## Extrait du texte:
École et banlieue : les leçons de l’enquête de Gilles Kepel

École et banlieue : les leçons de l’enquête de Gilles Kepel
 Institut Montaigne
Auteur
Institut Montaigne

Tribune publiée dans le cadre de notre partenariat avec L'Etudiant/Educpros.

L'Institut Montaigne, a mené une grande enquête intitulée Banlieue de la République sur le territoire où ont éclaté les émeutes de 2005 : la communauté d'agglomération de Clichy-sous-Bois-Montfermeil (93). L'équipe dirigée par Gilles Kepel, professeur des universités, a exploré les espoirs et les regrets des habitants face à l'école (1). Comment s’est faite leur orientation ? Comment se répartissent les élèves entre filières générales et professionnelles ? Alors que le poids de l'échec scolaire semble faire de la banlieue le lieu de reproduction des inégalités sociales, l’enquête montre que des réussites individuelles existent.

## Données fournies:
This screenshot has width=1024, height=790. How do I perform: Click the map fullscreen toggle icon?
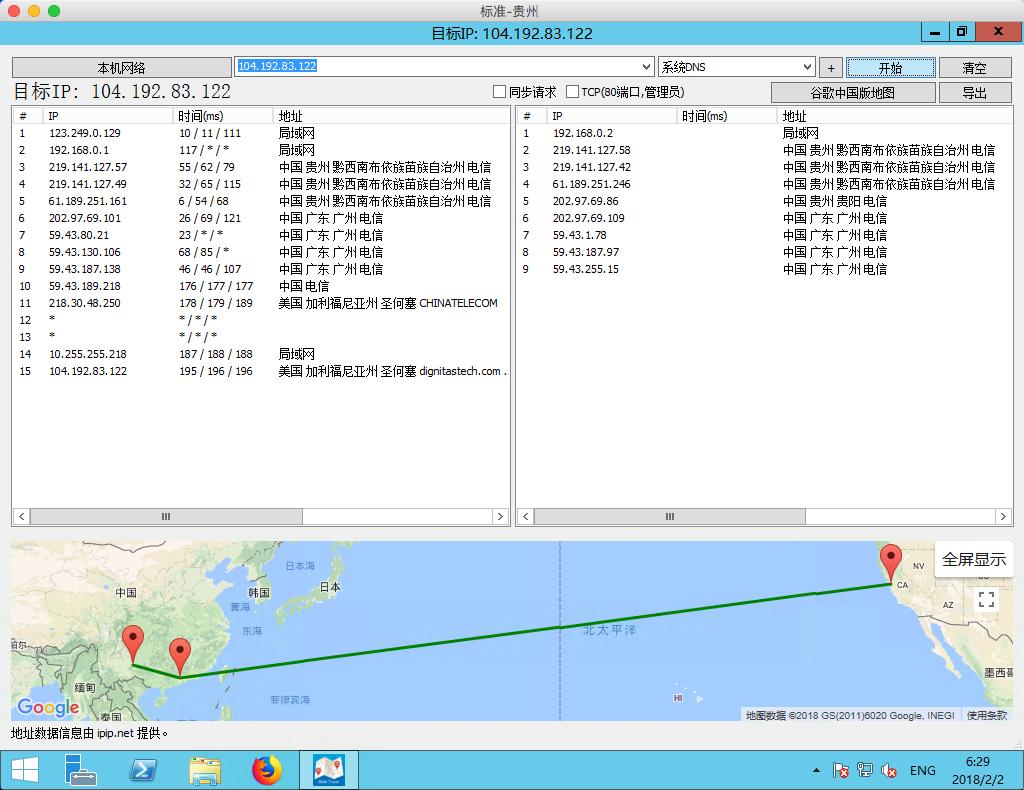986,599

## Consignes à suivre:
• 1. Présentez sous forme de liste, s'il vous plaît, le paragraphe de l'extrait qui commence par « L'Institut Montaigne, a mené une grande enquête » en conservant ses faits principaux.
• 2. Reprenez tout le passage de l'extrait qui va de « Tribune publiée dans » jusqu'à « réussites individuelles existent. » en y remplaçant « habitants » par « résidents ».

## Solutions proposées:
• 1.
- L'Institut Montaigne a mené une grande enquête, intitulée Banlieue de la République.
- Elle porte sur la communauté d'agglomération de Clichy-sous-Bois-Montfermeil (93), territoire où ont éclaté les émeutes de 2005.
- L'équipe, dirigée par le professeur des universités Gilles Kepel, a exploré les espoirs et les regrets des habitants face à l'école.
- Elle s'est interrogée sur leur orientation et sur la répartition des élèves entre filières générales et professionnelles.
- L'échec scolaire semble faire de la banlieue le lieu de reproduction des inégalités sociales, mais l'enquête montre que des réussites individuelles existent.

• 2.
Tribune publiée dans le cadre de notre partenariat avec L'Etudiant/Educpros.

L'Institut Montaigne, a mené une grande enquête intitulée Banlieue de la République sur le territoire où ont éclaté les émeutes de 2005 : la communauté d'agglomération de Clichy-sous-Bois-Montfermeil (93). L'équipe dirigée par Gilles Kepel, professeur des universités, a exploré les espoirs et les regrets des résidents face à l'école (1). Comment s’est faite leur orientation ? Comment se répartissent les élèves entre filières générales et professionnelles ? Alors que le poids de l'échec scolaire semble faire de la banlieue le lieu de reproduction des inégalités sociales, l’enquête montre que des réussites individuelles existent.